Location: Johns Hopkins University

Conditions: Johns Hopkins University

City/State:

Baltimore, Maryland

Contact Information:

Jeffrey Thiboutot, MD
410-502-2533
[email protected]

Brief Summary:

This study sets out to register imaging of small biopsy specimens obtained during bronchoscopy using full-field optical coherence tomography against standard histologic evaluation.
Detailed Description:

Small biopsy specimens obtained through bronchoscopy are commonly employed for the diagnosis and staging of thoracic malignancies. Diagnostic yield is dependent on tissue quality and quantity in specimens obtained through bronchoscopy, and it is thus important to ensure adequate sampling.

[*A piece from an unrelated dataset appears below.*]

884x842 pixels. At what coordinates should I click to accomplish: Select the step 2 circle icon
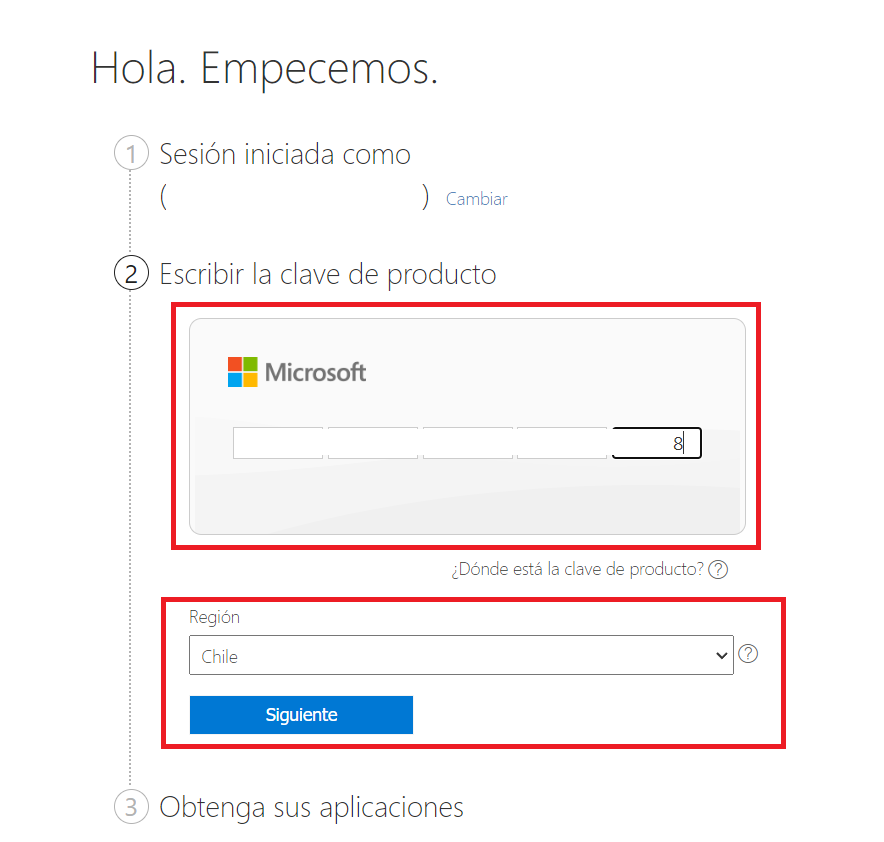click(131, 273)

Rapid on-site cytology (ROSE) is a method used by having a cytotechnologist at the bedside to prepare and analyze specimens to improve the quality of tissue acquisition during bronchoscopy. Although effective, ROSE expertise is not always available to proceduralists, is costly, and reproducible techniques that can be deployed across multiple tiers of institutions are needed across the globe.

Optical coherence tomography (OCT) is an emerging technique which may provide real-time imaging with resolution approaching that of typical histopathology. This has several benefits over ROSE using histopathologic evaluation including rapid imaging with minimal tissue processing, preservation of tissue specimens for molecular testing, enhanced intracellular contrast, and adaptation to machine learning approaches to allow for a reproducible and consistent result. In fact, full-field OCT has recently been applied in several tissue types for evaluation of adequacy of pathologic specimens and evaluation of malignancy, among others. To the best of the investigators’ knowledge, this technology has not yet been evaluated for assessment of specimen quality in bronchoscopic procedures.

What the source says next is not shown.